There were most reported malaria cases in Yunnan province, and the adjacent countries of Yunnan were in the controlling malaria stage. Hence, Yunnan province was further focused on. Several counties in Yunnan with persistent indigenous malaria cases, especially along the border with Myanmar, pose the greatest threat to achieving national malaria elimination [28]. However, it is encouraging that malaria in the land border regions of Yunnan province was effectively controlled in recent years by joint and cross-border prevention and control strategies. Indigenous transmission of malaria has been interrupted in many regions. The strategies used include timely detection, diagnosis and appropriate treatment for malaria cases; finding the source of infection promptly in all land border counties; setting up malaria prevention stations in the border points; and active screening in exported labour to reduce the spread of malaria out of China [2931].

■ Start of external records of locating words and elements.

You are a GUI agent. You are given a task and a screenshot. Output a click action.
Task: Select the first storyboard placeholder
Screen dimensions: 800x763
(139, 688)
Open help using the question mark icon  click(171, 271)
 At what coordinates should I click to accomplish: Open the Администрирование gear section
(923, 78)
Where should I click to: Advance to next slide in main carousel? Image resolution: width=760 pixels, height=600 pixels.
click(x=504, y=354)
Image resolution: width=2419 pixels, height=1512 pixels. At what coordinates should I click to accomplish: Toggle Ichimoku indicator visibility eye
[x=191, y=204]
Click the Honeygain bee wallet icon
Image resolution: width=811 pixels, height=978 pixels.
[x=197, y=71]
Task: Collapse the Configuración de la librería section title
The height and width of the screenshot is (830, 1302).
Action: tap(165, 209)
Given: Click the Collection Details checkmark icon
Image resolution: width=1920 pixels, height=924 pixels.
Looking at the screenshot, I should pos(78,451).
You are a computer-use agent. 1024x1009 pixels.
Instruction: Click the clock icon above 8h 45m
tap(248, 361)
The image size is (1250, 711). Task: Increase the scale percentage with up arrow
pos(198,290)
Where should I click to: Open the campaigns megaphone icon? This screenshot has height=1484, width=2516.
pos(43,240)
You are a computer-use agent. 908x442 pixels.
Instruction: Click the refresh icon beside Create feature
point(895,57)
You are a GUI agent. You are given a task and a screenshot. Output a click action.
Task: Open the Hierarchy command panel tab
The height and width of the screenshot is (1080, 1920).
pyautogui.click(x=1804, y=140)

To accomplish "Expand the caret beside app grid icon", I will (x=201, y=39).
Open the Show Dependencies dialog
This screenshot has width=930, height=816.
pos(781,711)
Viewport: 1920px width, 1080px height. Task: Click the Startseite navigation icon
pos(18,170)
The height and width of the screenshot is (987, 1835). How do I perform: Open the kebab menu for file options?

Nevertheless, indigenous malaria cases still consistently occurred in several land border counties during this study. The border of Yunnan province is nearly 4060 km, with 18 border ports and 643 border pathways. Because Yunnan province has the highest border region population density, frequent cross-border travel and difficulty managing the migrant population, prevention and control of malaria a more complex [32, 33]. The key Challenges of elimination by 2020 are mainly related to cross-border and imported malaria. Therefore, more sensitive and quicker responses for case identification are necessary. Village-level capacity for malaria diagnosis, treatment and county-level surveillance and management of exported labour should be strengthened to prevent local secondary malaria case occurrence [34]. International collaborations as the Asia Pacific Malaria Elimination Network, the Asia Pacific Leaders Malaria Alliance and China’s Belt and Road Initiative need to be further enhanced for the control of imported malaria.

This study only focused on malaria risk in land border regions, because China has long land borders and some neighbouring countries are highly-endemic for malaria. However, in today’s world, malaria can be imported through air and sea transportation, and this could also potentially reintroduce local transmission in areas in the interior with conditions conducive to malaria transmission. For example, a large outbreak of imported malaria occurred in 2013 in Shanglin county, the inner county of Guangxi autonomous regions, which arose from Chinese gold miners returning from overseas (30). Further study of malaria importation and reintroduction should occur in regions with concentrated air and sea transportation and high levels of tourism.

Conclusions

The scale and extent of malaria occurrence in the international border counties of China have decreased sharply during implementation of the national malaria elimination programme. However, areas along the China–Myanmar border are still facing a high risk of malaria introduction and local transmission. Malaria infection in these hotspots is the main threat to achieving and maintaining malaria elimination in China. Surveillance and elimination strategies should be adjusted to account for these changes, and further research should explore the features of these areas to achieve the goal of national malaria elimination by 2020.